The invention also provides an electronic device, which comprises the audio processing chip, when the voice signal is obtained through Bluetooth, the electronic device can comprise a mobile phone, a Bluetooth microphone, a Bluetooth sound box or a Bluetooth earphone, namely the electronic device is a Bluetooth device, in practical use, the two electronic devices can mutually transmit data, such as data transmission between the mobile phone and the Bluetooth earphone, and the two electronic devices can be respectively provided with the audio processing chip. Of course, the electronic devices may be all wireless devices.

Furthermore, the present invention also provides a computer readable storage medium, such as an optical disc, a usb disk, a hard disk, a flash memory, etc., or other various types of storage media, on which a computer program is stored, which when executed, implements the processing method of the voice signal according to any of the above embodiments. Wherein, the computer program can be presented in a demo visual dialog box when being executed, and can also be directly an executable exe file.

It will be appreciated by those skilled in the art that the above-described preferred embodiments may be freely combined, superimposed, without conflict.

It will be understood that the embodiments described above are illustrative only and not restrictive, and that various obvious and equivalent modifications and substitutions for details described herein may be made by those skilled in the art without departing from the basic principles of the invention.

Claims

1. A method for processing a voice signal containing packet loss data, comprising the steps of:

2. The processing method according to claim 1, wherein between the steps S100 and S300, further comprising the steps of:

3. The processing method according to claim 1, wherein the step S300 comprises:

4. The processing method according to claim 3, wherein the step S500 comprises:

s510: the voice energy spectrum is recorded as AMP, and L peak values with the maximum energy are recorded as AMP [ Ki]_iAt each AMP [ Ki]_iSelecting multiple secondary peaks at left and right sides of the main peak in the voice energy spectrum to generate a modulation energy spectrum, wherein AMP [ Ki]_iRepresents the ith peak in the speech energy spectrum, which is located at the Ki-th position in the speech energy spectrum; ki is 0, 1, 2, …, n-1; i is 1, 2, 3, …, L; n is the length of the modulation signal detla; l is greater than or equal to 4 or less than or equal to 6;

s520: setting i to 1;

s540: calculating j as j + 1;

5. The processing method according to claim 4, wherein the length n of the delta of the modulation signal is 0.2 x the length of the spectrum of speech energy.

6. The processing method according to any one of claims 1 to 5, characterized in that said step S700 is followed by further comprising:

s900: updating the frame overlap signal using the pre-output signal;

wherein the initial value of the frame overlapping signal is 0.

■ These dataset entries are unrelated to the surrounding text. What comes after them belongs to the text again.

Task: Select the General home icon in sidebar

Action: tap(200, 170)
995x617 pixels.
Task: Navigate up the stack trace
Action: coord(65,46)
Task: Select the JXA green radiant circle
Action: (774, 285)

7. The processing method according to claim 6, wherein the step S700 is preceded by:

the step S800 specifically includes:

8. The processing method according to claim 7, wherein the step S580 comprises:

s584: the correlation is the sum of all Δ [ m ];

wherein u is less than w.

9. The processing method according to any of claims 1 to 8, characterized in that the speech signal is a speech signal obtained by Bluetooth.

10. A system for processing a voice signal containing lost packet data, comprising:

11. The processing system of claim 10,

the input buffer unit and the correction unit share one buffer space.

12. An audio processing chip, wherein the audio processing chip is capable of executing the method for processing a voice signal containing packet loss data according to any one of claims 1 to 9.

13. An electronic device, comprising the audio processing chip of claim 12, wherein the voice signal processed by the audio processing chip is a voice signal obtained by bluetooth; the electronic equipment is a mobile phone, a Bluetooth microphone, a Bluetooth sound box or a Bluetooth earphone.

14. A computer-readable storage medium, on which a computer program is stored, wherein the computer program, when executed, implements the method for processing a voice signal containing packet loss data according to any one of claims 1 to 9.